Die Wahrheit: Vitamic C (abhängig von der Form) hat einen niedrigen pH-Wert nötig (oder gar keinen pH-Wert, so wie im Fall der wasserfreien Form), um stabil zu bleiben. Wir wissen, dass Retinol wirksam ist in einer sauren Umgebung und dass der pH-Wert der Haut von Natur aus sauer ist. Abgeleitet von den Ergebnissen der Untersuchungen ist es also gerade eine gute Wahl Vitamin C zusammen mit Retinol anzuwenden.

Untersuchungen haben gezeigt, dass der Gebrauch einer Kombination von Vitaminen in Kosmetikprodukten der Weg zu den besten Ergebnissen ist, auch die Kombination von Vitamin A, C und E. Untersuchungen entkräften zwei Mythen mit einer Klappe: Retinol ist nicht nur nachgewiesen effektiv wenn es mit Vitamin C kombiniert wird und dieses Paar wirkt auch gut zusammen, wenn es unter einem Produkt mit Sonnenfilter aufgetragen wird, so wird Ihre Haut vor freien Radikalen geschützt. Das wäre nicht der Fall, wenn Retinol die Wirkung von Vitamic C aufheben würde oder andersherum.

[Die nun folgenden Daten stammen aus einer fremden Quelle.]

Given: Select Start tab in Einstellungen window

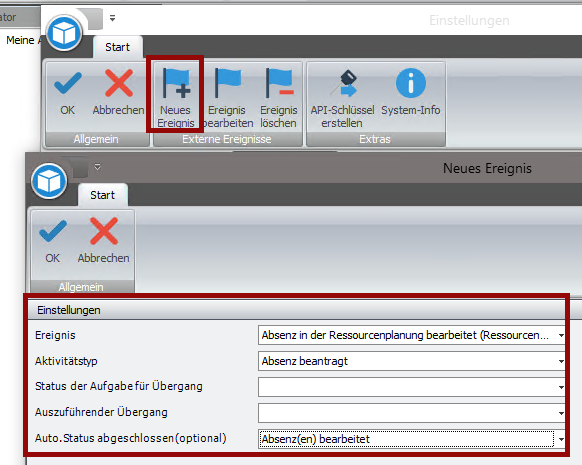Looking at the screenshot, I should (x=117, y=47).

Vitamin C hilft Retinol sogar seine Arbeit besser zu machen. Es kämpft gegen freie Radikale, so dass das Retinol vor Oxidation geschützt wird wenn es in die tiefere Haut eindringt – so wird der Anti-Aging Effekt noch erhöht! Man könnte sogar sagen, dass das Nicht-kombinieren von Retinol und Vitamin C (oder einem anderen starken Antoxidant) nachteilig für Ihre Haut ist.

Was bedeutet das

Wir haben in diesem Artikel auf Untersuchungen basierte Fakten präsentiert, aber schlussendlich liegt es an Ihnen auszuwählen, was das Beste für Ihre Haut ist. Durch pseudowissenschaftliche oder hartnäckige Mythen, die für wahr angesehen werden wird Ihnen bei Ihrer Entscheidung jedenfalls nicht geholfen.

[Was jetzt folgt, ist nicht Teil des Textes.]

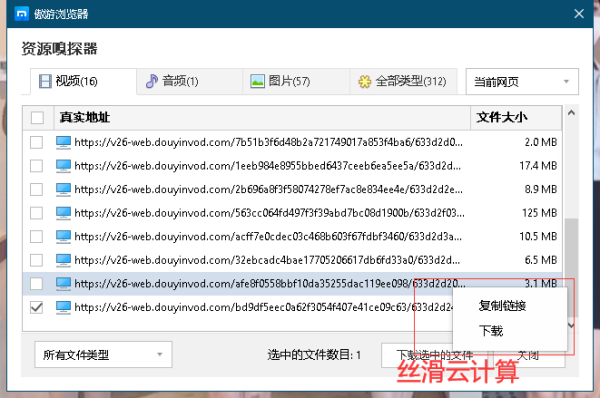
Task: Toggle the select-all checkbox in the header
Action: 37,117
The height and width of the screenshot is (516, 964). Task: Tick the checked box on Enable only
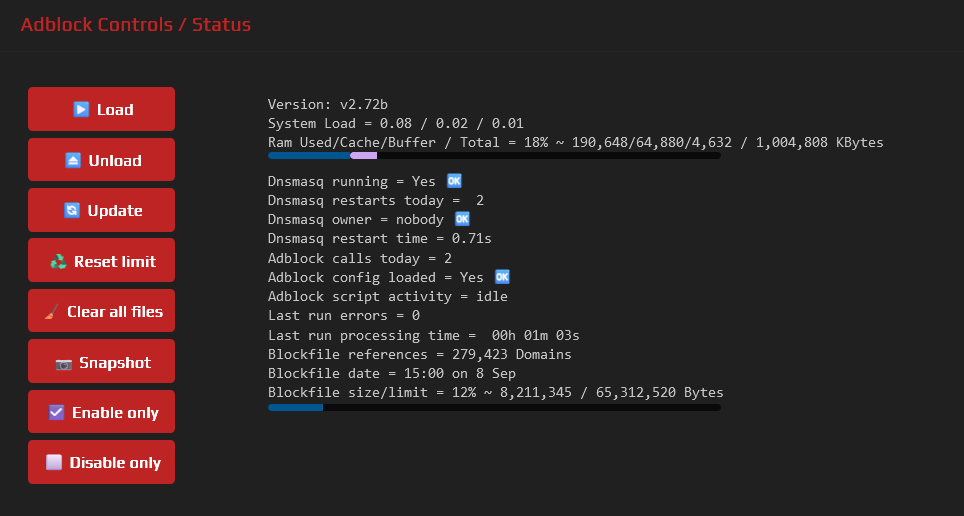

Es existiert keine einzige Studie, die die fälschliche Annahme unterstützt, dass Retinol nicht wirksam ist, wenn man es mit sauren Stoffen anwendet, aber es gibt eine Menge Untersuchungen, die das Gegenteil zeigen. Chemiker, die Kosmetik herstellen und spezialisiert sind auf Formulierungen mit Retinol, wissen über die wahren Zusammenhänge Bescheid und genau das haben wir in diesem Artikel gründlich nachgefragt.